(Pixel coordinate grounding data)
********

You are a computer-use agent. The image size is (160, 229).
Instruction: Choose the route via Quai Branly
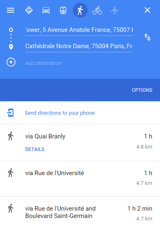(x=80, y=143)
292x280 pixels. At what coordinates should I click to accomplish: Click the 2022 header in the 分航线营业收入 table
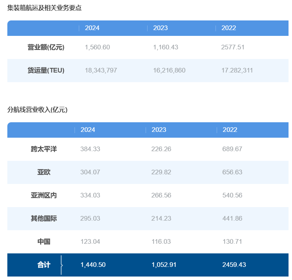coord(230,130)
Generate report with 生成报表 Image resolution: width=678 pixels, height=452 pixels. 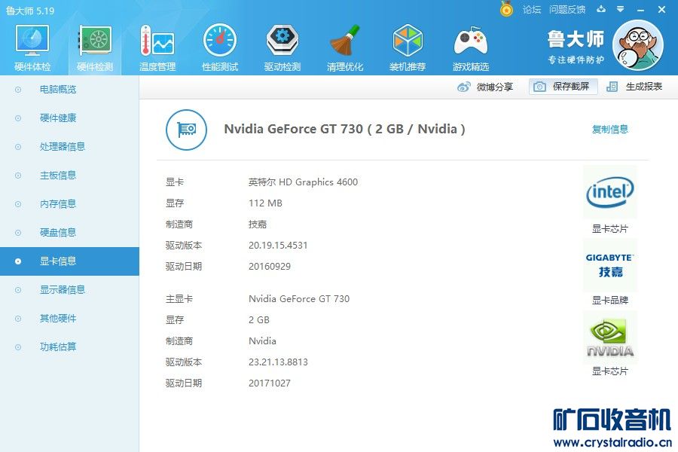635,87
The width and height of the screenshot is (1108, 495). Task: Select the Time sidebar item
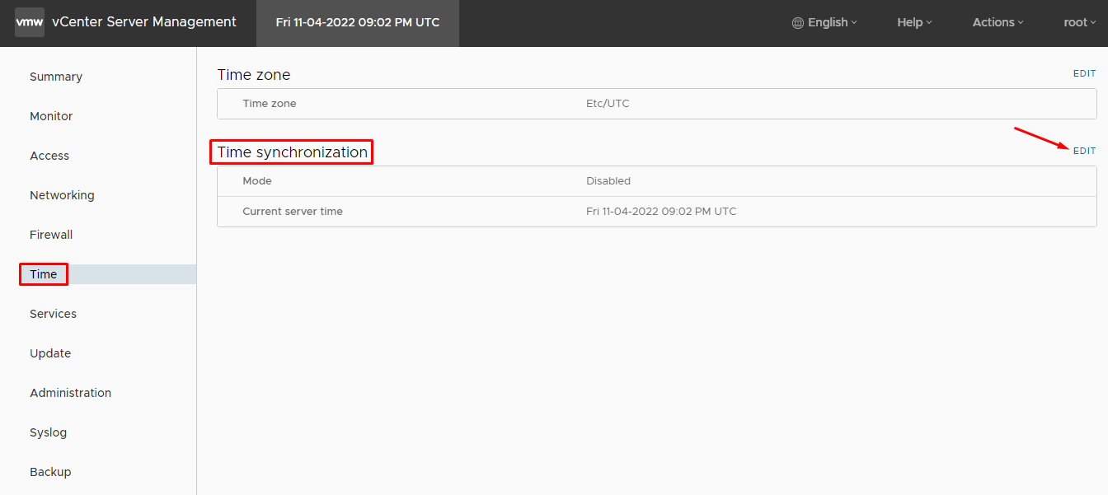44,274
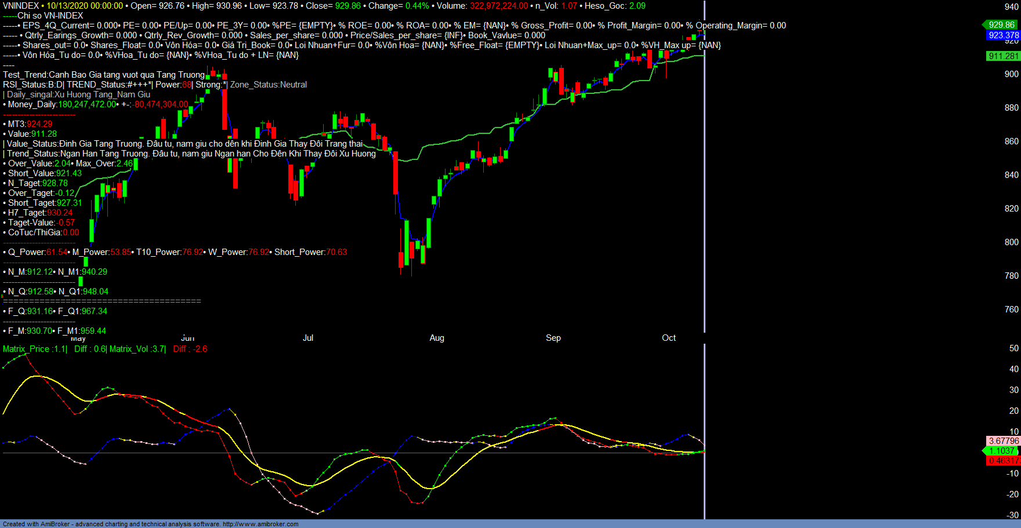Click the Money_Daily value text
The width and height of the screenshot is (1021, 528).
click(x=87, y=104)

********

- TASK ITEM -
The copy should hold exactly the lines from the one containing "The width and height of the screenshot is (1108, 495)." through the final line of the records above, both ends included, and no picture.

- YOUR SOLUTION -
The width and height of the screenshot is (1108, 495). Task: Select the Time sidebar item
44,274
Click the Money_Daily value text
The width and height of the screenshot is (1021, 528).
click(x=87, y=104)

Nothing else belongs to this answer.